* **What the exercise asks**: In the entries below, find the line containing "Instruction: Click the". Copy it and all lines after it, exactly, through the end.

Collected data entries
........

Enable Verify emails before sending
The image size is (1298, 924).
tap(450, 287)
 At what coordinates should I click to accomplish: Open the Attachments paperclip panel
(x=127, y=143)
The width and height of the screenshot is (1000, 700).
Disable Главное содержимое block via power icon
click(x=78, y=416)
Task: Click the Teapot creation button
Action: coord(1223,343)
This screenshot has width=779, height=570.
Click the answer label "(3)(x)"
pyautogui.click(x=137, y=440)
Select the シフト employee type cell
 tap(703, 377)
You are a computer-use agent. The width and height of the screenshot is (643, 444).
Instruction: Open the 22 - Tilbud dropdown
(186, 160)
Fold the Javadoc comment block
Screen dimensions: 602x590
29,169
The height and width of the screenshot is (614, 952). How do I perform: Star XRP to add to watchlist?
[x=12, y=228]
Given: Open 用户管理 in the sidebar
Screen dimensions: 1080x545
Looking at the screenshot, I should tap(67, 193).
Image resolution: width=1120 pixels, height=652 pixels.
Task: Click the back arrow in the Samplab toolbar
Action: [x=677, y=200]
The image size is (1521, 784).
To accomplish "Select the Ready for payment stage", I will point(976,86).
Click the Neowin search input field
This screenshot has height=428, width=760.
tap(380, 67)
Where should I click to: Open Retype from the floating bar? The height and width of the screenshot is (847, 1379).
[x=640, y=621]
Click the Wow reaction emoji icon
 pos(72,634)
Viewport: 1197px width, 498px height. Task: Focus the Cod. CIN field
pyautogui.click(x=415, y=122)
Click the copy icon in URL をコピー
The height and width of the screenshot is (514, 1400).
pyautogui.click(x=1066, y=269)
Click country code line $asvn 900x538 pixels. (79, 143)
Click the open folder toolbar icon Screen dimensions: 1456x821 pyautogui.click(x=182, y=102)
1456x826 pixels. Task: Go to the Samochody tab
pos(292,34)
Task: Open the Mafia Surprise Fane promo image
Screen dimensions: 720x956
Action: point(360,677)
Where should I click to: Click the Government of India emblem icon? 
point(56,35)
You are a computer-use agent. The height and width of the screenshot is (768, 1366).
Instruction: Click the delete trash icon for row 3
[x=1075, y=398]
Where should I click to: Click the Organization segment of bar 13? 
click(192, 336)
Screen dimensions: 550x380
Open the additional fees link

........

* **Exercise answer**:
Instruction: Click the delete trash icon for row 3
[x=1075, y=398]
Where should I click to: Click the Organization segment of bar 13? 
click(192, 336)
Screen dimensions: 550x380
Open the additional fees link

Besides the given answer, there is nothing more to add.